Logo Questions Linux Laravel Mysql Ubuntu Git Menu
 

Is there a module like Perl's LWP for Ruby?

In Perl there is an LWP module:

The libwww-perl collection is a set of Perl modules which provides a simple and consistent application programming interface (API) to the World-Wide Web. The main focus of the library is to provide classes and functions that allow you to write WWW clients. The library also contain modules that are of more general use and even classes that help you implement simple HTTP servers.

Is there a similar module (gem) for Ruby?

Update

Here is an example of a function I have made that extracts URL's from a specific website.

■ **WHAT TO DO**
Write out the passage of the forum thread about a Ruby counterpart to Perl's LWP that begins at the words "The libwww-perl collection" and stops after the words "simple HTTP servers.".

■ **DATA EXCERPTS**
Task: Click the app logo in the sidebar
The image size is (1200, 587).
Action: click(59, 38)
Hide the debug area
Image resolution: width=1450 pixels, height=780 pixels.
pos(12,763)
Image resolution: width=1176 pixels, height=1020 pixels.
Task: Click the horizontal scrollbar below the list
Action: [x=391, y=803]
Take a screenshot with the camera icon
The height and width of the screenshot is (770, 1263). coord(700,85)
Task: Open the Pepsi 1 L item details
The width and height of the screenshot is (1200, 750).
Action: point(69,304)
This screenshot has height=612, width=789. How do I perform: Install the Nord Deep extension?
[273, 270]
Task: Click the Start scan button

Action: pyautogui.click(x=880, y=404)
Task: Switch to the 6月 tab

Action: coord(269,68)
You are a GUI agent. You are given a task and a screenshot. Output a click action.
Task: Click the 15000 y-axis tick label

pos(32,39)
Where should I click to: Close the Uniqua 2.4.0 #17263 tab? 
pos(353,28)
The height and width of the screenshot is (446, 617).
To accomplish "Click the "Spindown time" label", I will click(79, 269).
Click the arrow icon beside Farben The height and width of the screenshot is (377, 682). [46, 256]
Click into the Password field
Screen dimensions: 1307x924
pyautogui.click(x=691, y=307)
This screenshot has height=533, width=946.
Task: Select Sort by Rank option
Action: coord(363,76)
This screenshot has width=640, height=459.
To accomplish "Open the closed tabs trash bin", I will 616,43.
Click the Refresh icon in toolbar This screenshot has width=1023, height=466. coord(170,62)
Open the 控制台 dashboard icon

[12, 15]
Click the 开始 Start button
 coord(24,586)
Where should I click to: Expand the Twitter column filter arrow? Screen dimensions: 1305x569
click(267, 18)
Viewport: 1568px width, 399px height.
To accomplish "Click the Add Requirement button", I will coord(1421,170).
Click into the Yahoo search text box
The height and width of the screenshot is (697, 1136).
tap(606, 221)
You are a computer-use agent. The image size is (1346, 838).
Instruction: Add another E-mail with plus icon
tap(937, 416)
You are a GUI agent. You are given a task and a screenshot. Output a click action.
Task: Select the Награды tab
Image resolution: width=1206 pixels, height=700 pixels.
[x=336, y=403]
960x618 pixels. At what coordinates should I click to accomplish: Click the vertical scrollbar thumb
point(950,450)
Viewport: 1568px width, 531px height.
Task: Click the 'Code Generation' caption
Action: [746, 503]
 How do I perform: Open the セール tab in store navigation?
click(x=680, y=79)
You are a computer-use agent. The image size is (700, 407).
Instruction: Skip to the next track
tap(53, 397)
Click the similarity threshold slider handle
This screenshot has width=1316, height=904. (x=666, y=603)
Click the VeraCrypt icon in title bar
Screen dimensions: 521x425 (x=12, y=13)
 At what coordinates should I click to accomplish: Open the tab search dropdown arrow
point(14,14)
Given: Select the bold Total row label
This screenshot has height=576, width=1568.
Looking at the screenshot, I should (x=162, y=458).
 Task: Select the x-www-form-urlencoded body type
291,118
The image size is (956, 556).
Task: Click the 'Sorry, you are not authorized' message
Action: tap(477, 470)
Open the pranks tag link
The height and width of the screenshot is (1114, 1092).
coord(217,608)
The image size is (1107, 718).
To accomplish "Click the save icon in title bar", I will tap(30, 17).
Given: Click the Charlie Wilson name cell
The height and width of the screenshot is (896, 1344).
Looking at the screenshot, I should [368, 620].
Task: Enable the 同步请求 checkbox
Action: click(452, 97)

■ **OUTPUT OF THE TASK**
The libwww-perl collection is a set of Perl modules which provides a simple and consistent application programming interface (API) to the World-Wide Web. The main focus of the library is to provide classes and functions that allow you to write WWW clients. The library also contain modules that are of more general use and even classes that help you implement simple HTTP servers.